Short sales almost tripled to 40,000 in the first six months of 2009 from the same period a year earlier, according to data from the Office of Thrift Supervision. The bank regulator doesn’t break out short sales by size of mortgage.
“You are just starting to see the tip of the iceberg with luxury short sales,” said Adrian Heyman, owner of Property Advisors, a real estate broker in Scottsdale, Arizona. “A lot of wealthy people are upside down in their mortgages and they just can’t afford the second or third vacation home anymore.”
There are 114,000 home loans of more than $1 million, according to First American. About a quarter of all mortgaged homes in the U.S. have loan balances bigger than their current value, known as being upside down or underwater, the data company said.
Masoud Bokaie, co-founder of engineering firm BORM Associates Inc. in Irvine, California, owes $2.6 million on a 3,664-square-foot house with marble floors and granite counters about 10 miles (16 kilometers) away in Newport Beach. He’s waiting to hear whether lenders Luther Burbank Savings and Wells Fargo & Co. will approve a short sale.
He received an offer last month “close to” the loan balances, said Shirley Cameron, his agent at Coldwell Banker Platinum Properties in Irvine, who declined to specify how much.
Bokaie said he doesn’t want to pay $7,000 a month in net costs including the property’s mortgages and taxes when real estate values in the area continue to tumble.
“What’s the point when the market is going in the other direction?” Bokaie said in an interview.
The U.S. median home price was $173,100 in October, 25 percent lower than its July 2006 peak, according to the National Association of Realtors.
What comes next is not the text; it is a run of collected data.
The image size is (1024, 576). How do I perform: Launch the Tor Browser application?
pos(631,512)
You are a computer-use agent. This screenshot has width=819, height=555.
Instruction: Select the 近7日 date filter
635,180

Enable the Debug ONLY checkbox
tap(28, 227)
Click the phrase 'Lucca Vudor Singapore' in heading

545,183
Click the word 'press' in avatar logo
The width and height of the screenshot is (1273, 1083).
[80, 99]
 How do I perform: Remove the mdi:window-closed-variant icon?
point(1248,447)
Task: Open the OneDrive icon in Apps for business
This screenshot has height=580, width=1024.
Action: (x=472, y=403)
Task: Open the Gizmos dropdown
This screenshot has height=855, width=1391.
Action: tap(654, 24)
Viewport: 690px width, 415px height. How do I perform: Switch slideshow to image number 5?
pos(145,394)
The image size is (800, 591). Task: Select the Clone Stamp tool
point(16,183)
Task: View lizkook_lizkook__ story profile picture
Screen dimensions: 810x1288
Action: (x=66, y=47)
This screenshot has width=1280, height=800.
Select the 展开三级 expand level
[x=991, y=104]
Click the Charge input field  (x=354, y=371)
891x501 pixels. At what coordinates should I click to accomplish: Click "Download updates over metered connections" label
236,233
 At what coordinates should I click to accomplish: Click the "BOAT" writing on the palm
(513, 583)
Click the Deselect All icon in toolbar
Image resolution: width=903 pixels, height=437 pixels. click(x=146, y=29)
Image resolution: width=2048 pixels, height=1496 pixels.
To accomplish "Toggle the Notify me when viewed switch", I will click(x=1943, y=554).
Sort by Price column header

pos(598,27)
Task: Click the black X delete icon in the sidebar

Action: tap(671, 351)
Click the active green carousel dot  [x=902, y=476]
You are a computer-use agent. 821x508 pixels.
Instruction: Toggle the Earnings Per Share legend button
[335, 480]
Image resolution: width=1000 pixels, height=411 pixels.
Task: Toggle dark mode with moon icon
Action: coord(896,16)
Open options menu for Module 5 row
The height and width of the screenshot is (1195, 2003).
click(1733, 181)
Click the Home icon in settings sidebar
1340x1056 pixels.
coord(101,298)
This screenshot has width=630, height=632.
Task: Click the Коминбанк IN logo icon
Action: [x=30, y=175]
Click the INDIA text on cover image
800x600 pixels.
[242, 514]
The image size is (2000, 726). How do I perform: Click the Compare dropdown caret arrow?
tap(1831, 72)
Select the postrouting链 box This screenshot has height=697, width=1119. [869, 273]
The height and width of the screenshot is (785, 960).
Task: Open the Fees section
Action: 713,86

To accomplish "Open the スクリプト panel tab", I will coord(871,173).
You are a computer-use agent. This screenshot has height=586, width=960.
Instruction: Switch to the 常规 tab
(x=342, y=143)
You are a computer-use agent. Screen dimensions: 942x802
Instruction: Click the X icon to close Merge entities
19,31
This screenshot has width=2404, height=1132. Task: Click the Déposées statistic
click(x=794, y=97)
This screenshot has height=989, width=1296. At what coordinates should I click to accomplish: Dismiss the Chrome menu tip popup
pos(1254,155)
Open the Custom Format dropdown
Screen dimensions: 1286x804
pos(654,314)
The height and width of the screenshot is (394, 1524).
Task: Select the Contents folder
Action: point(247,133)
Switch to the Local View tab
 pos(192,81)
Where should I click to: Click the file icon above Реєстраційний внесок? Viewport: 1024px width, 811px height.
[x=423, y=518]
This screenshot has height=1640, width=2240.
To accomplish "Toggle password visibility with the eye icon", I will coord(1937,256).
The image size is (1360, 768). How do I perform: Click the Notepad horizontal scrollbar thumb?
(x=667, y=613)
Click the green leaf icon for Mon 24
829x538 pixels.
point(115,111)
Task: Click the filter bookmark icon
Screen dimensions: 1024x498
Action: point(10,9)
Prices fell 7.1 percent from a year earlier, the slowest pace of the year.
“The reason the low end stopped falling is because the government stepped in with affordable loans,” said Scott Simon, managing director at Pacific Investment Management Co., a Newport Beach-based investment firm that runs the world’s largest bond fund. “There is no political will to bail out a million-dollar house.”
Luxury home prices probably will drop another 5 percent before reaching a bottom in September 2010, according to Sam Khater, senior economist at First American.
Those declines may lead to losses on jumbo mortgages that dwarf the “haircut,” or discount to full value, that banks take on short sales or foreclosures of moderately priced homes, said Rodriguez, the agent with JM Group in Miami.
“When the bank takes a loss on a $3 million property it’s a lot bigger than the loss on a home with a $150,000 mortgage,” Rodriquez said.